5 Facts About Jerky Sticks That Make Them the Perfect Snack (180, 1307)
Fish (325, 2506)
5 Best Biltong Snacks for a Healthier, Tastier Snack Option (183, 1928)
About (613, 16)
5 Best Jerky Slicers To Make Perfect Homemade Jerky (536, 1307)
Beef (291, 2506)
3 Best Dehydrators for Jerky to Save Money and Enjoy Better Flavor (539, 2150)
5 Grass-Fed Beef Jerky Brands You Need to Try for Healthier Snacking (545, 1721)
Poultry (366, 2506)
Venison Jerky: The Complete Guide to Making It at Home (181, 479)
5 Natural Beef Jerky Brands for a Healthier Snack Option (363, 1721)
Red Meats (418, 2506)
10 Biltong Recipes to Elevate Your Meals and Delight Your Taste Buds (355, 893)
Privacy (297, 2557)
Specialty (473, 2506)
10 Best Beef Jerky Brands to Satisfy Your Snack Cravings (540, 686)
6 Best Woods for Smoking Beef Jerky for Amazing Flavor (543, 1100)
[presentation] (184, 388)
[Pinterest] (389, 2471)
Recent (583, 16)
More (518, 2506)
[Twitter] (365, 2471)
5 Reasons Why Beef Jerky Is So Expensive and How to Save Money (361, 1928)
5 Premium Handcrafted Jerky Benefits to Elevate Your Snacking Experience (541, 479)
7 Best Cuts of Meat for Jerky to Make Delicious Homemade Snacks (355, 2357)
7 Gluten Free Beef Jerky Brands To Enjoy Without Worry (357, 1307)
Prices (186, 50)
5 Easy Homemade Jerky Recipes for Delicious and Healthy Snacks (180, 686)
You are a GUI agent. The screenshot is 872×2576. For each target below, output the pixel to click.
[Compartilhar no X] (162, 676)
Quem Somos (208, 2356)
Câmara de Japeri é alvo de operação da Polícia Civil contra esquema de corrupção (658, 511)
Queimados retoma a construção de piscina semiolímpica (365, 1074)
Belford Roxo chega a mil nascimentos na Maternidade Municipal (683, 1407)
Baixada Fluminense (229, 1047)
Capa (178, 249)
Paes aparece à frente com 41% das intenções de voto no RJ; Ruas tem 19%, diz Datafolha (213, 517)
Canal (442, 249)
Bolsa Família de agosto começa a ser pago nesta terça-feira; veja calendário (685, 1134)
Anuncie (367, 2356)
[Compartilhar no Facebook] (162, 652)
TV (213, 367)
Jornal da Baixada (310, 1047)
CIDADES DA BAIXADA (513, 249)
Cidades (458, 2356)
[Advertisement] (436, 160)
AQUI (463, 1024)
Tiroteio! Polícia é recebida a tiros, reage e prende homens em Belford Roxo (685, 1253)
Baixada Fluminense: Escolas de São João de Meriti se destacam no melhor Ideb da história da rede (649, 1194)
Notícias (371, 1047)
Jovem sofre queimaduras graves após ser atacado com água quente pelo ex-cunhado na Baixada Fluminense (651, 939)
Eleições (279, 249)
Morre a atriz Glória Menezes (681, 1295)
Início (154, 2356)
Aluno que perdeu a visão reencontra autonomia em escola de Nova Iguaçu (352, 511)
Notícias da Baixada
============
GOAL OF THE EXERCISE: Transcribe every record above exactly as it appears.

SOLVED EXERCISE:
5 Facts About Jerky Sticks That Make Them the Perfect Snack (180, 1307)
Fish (325, 2506)
5 Best Biltong Snacks for a Healthier, Tastier Snack Option (183, 1928)
About (613, 16)
5 Best Jerky Slicers To Make Perfect Homemade Jerky (536, 1307)
Beef (291, 2506)
3 Best Dehydrators for Jerky to Save Money and Enjoy Better Flavor (539, 2150)
5 Grass-Fed Beef Jerky Brands You Need to Try for Healthier Snacking (545, 1721)
Poultry (366, 2506)
Venison Jerky: The Complete Guide to Making It at Home (181, 479)
5 Natural Beef Jerky Brands for a Healthier Snack Option (363, 1721)
Red Meats (418, 2506)
10 Biltong Recipes to Elevate Your Meals and Delight Your Taste Buds (355, 893)
Privacy (297, 2557)
Specialty (473, 2506)
10 Best Beef Jerky Brands to Satisfy Your Snack Cravings (540, 686)
6 Best Woods for Smoking Beef Jerky for Amazing Flavor (543, 1100)
[presentation] (184, 388)
[Pinterest] (389, 2471)
Recent (583, 16)
More (518, 2506)
[Twitter] (365, 2471)
5 Reasons Why Beef Jerky Is So Expensive and How to Save Money (361, 1928)
5 Premium Handcrafted Jerky Benefits to Elevate Your Snacking Experience (541, 479)
7 Best Cuts of Meat for Jerky to Make Delicious Homemade Snacks (355, 2357)
7 Gluten Free Beef Jerky Brands To Enjoy Without Worry (357, 1307)
Prices (186, 50)
5 Easy Homemade Jerky Recipes for Delicious and Healthy Snacks (180, 686)
You are a GUI agent. The screenshot is 872×2576. For each target below, output the pixel to click.
[Compartilhar no X] (162, 676)
Quem Somos (208, 2356)
Câmara de Japeri é alvo de operação da Polícia Civil contra esquema de corrupção (658, 511)
Queimados retoma a construção de piscina semiolímpica (365, 1074)
Belford Roxo chega a mil nascimentos na Maternidade Municipal (683, 1407)
Baixada Fluminense (229, 1047)
Capa (178, 249)
Paes aparece à frente com 41% das intenções de voto no RJ; Ruas tem 19%, diz Datafolha (213, 517)
Canal (442, 249)
Bolsa Família de agosto começa a ser pago nesta terça-feira; veja calendário (685, 1134)
Anuncie (367, 2356)
[Compartilhar no Facebook] (162, 652)
TV (213, 367)
Jornal da Baixada (310, 1047)
CIDADES DA BAIXADA (513, 249)
Cidades (458, 2356)
[Advertisement] (436, 160)
AQUI (463, 1024)
Tiroteio! Polícia é recebida a tiros, reage e prende homens em Belford Roxo (685, 1253)
Baixada Fluminense: Escolas de São João de Meriti se destacam no melhor Ideb da história da rede (649, 1194)
Notícias (371, 1047)
Jovem sofre queimaduras graves após ser atacado com água quente pelo ex-cunhado na Baixada Fluminense (651, 939)
Eleições (279, 249)
Morre a atriz Glória Menezes (681, 1295)
Início (154, 2356)
Aluno que perdeu a visão reencontra autonomia em escola de Nova Iguaçu (352, 511)
Notícias da Baixada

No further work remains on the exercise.